COMMAND
x-gw
SYSTEMS AFFECTED
FWTK
PROBLEM
Following is based on a geekgang Security Advisory [gsa2000-01]
by Pekka Savola who found the potential problem in the code. The
x-gw (X Windows gateway) component of the TIS Firewall Toolkit
(FWTK) contains a format bug vulnerability that may be exploitable
within some installations, allowing users to execute arbitrary
code.
The FWTK contains a set of proxy applications that are designed
to aid a computing professional in building a firewall system. It
is not a complete firewall product within itself. As such it is
impossible to ascertain all the different configurations in which
the various parts of the FWTK have been installed.

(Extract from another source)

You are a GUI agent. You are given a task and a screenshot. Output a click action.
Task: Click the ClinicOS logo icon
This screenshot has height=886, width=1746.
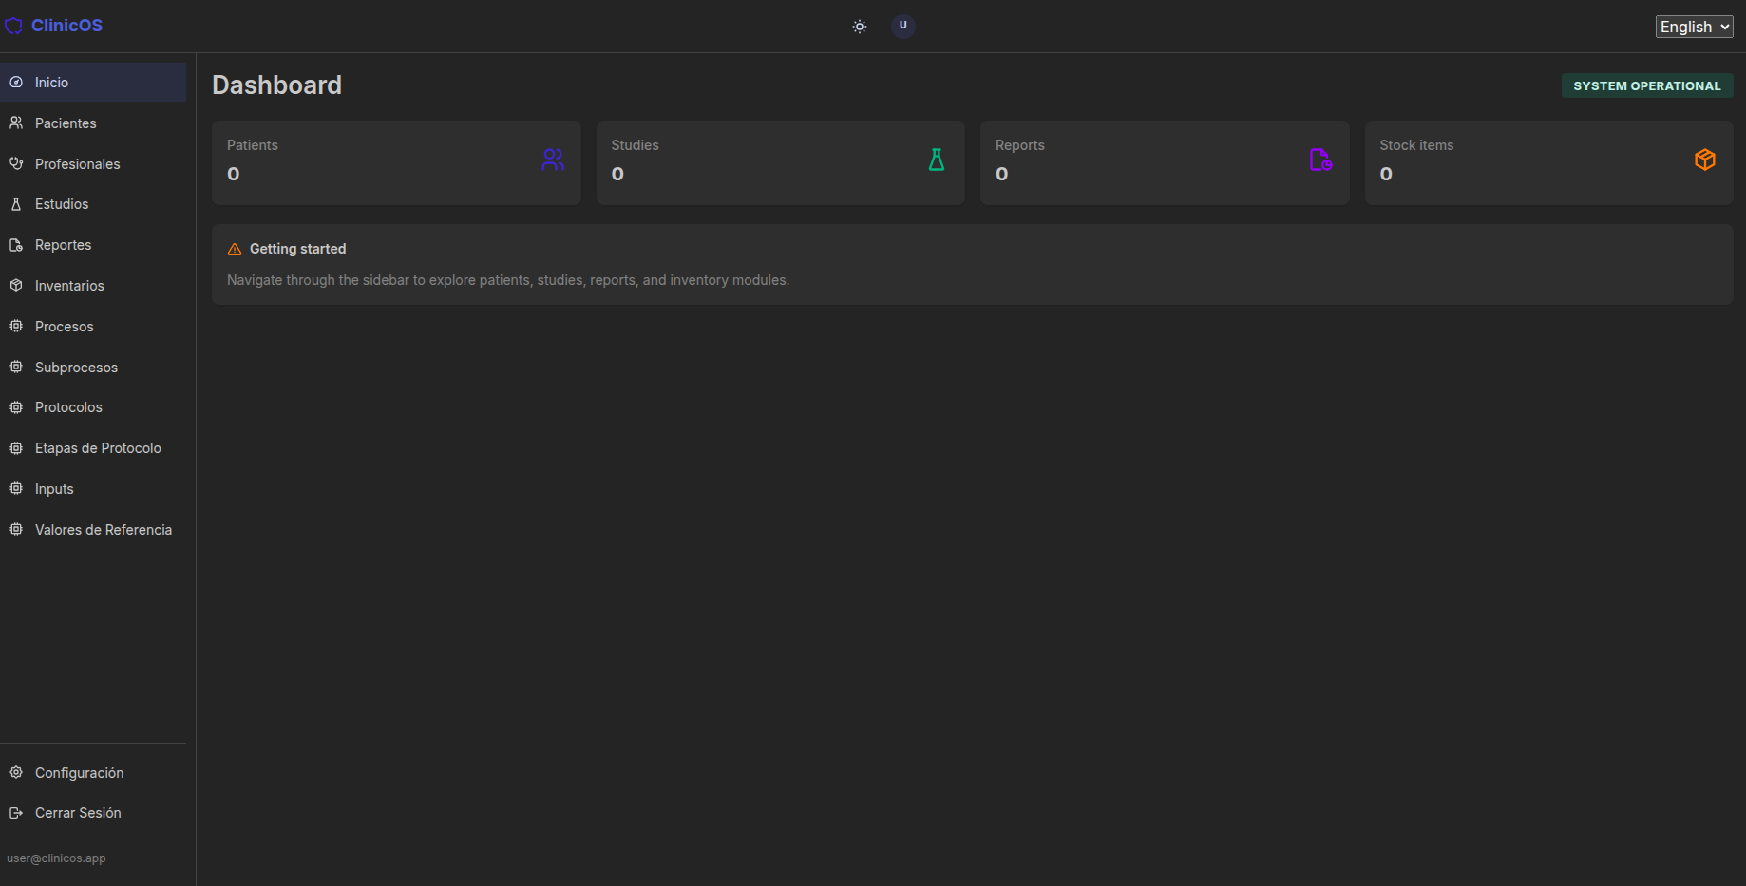(x=13, y=25)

The x-gw component is designed to proxy connections bewteen X
Windows clients and servers. It would normally be invoked via the
tn-gw (Telnet gateway) component of the FWTK. Installations using
this tn-gw invocation method of the x-gw are not vulnerable to
this problem due to pre-processing of input data that is performed
by the tn-gw. Installations using any other method to invoke the
x-gw should check their vulnerability status.
The x-gw takes the X Windows display to connect to as a command
line parameter or environment variable. It performs some sanity
checking on this input and reports an error if the checks fail.
The function that outputs the error message has a format bug, and
uses the supplied display string as part of the output.
The function at fault is pmsg() in the source file x-gw/pmsg.c
An exploit for this vulnerability will be made available on the
geekgang website.
SOLUTION
Patch:
--- x-gw/pmsg.c.orig Mon Oct 23 13:21:26 2000
+++ x-gw/pmsg.c Mon Oct 23 13:22:36 2000
@@ -37,9 +37,9 @@
buf[sizeof(buf)-1] = '\0';
}
- if( uselog ) syslog( LLEV, buf );
+ if( uselog ) syslog( LLEV, "%s", buf );
else {
- fprintf( stderr, buf );
+ fprintf( stderr, "%s", buf );
fflush(stderr);
}
}
Don't allow anyone other than administrator to log in to your
firewall directly. Or, don't run x-gw setuid.